## Work instruction
Lines of the material that include the string "dropdown" should be returned.

## Entries supplied
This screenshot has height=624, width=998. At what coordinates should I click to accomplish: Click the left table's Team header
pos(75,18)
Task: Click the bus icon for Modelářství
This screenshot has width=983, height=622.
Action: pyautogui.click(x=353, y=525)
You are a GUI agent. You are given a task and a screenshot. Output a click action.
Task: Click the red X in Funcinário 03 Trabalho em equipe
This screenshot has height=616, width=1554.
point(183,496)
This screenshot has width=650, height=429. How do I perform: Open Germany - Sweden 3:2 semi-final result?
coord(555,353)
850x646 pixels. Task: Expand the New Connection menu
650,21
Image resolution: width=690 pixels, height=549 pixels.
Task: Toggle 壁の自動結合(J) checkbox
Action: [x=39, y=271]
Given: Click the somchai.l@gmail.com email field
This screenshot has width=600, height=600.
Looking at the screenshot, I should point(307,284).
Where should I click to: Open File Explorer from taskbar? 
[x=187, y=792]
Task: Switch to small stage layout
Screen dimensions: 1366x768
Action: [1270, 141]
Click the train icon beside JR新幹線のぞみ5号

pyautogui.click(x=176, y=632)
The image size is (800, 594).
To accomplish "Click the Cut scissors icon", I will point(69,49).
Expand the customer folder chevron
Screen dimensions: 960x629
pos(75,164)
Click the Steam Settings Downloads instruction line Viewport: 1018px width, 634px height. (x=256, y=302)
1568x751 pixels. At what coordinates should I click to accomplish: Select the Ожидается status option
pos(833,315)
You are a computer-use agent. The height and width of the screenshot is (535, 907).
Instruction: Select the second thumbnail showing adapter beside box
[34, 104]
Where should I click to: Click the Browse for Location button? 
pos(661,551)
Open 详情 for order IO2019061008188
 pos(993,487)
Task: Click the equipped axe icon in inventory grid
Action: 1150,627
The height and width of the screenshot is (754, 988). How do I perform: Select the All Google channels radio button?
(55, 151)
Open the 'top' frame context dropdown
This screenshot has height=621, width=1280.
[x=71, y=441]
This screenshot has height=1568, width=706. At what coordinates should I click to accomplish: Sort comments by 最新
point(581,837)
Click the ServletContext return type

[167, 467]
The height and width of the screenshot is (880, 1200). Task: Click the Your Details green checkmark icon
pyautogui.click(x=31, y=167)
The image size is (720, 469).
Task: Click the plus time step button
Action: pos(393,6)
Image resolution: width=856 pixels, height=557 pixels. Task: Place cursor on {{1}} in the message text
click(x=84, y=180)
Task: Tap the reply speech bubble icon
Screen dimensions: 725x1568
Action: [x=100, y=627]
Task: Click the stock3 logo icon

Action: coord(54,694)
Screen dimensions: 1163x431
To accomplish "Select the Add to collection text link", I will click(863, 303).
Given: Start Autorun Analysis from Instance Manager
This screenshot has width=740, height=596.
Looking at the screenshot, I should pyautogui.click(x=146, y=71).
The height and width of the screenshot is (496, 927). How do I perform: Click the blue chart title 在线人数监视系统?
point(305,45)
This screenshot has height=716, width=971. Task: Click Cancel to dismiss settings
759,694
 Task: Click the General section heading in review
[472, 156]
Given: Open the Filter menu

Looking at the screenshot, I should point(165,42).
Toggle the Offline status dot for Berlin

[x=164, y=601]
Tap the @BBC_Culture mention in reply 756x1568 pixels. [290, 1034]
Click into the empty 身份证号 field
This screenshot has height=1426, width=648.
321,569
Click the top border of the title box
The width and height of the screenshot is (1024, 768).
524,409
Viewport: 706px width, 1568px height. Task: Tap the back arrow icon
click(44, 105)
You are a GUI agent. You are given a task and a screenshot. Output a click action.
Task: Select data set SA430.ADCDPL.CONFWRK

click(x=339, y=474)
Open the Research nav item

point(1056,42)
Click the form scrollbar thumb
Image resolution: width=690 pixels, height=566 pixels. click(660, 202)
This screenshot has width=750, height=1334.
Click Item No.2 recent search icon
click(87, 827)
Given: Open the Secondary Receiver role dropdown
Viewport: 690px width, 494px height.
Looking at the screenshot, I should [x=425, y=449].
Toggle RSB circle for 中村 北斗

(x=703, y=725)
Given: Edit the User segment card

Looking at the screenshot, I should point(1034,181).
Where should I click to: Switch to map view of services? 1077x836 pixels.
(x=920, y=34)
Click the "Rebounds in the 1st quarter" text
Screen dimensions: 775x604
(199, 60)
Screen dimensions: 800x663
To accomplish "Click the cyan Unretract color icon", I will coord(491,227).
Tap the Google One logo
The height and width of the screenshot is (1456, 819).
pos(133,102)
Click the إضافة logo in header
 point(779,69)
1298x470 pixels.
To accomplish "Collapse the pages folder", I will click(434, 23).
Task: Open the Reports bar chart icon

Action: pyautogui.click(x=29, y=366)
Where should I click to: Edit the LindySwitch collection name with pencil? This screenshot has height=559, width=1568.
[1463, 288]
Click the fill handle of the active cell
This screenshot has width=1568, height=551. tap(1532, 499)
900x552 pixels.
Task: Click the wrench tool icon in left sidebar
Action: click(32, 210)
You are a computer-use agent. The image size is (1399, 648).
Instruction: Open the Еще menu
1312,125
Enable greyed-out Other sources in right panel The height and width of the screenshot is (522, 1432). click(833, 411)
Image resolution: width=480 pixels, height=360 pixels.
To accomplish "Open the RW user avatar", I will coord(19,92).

## Answer area
Open the 'top' frame context dropdown
Given: Open the Secondary Receiver role dropdown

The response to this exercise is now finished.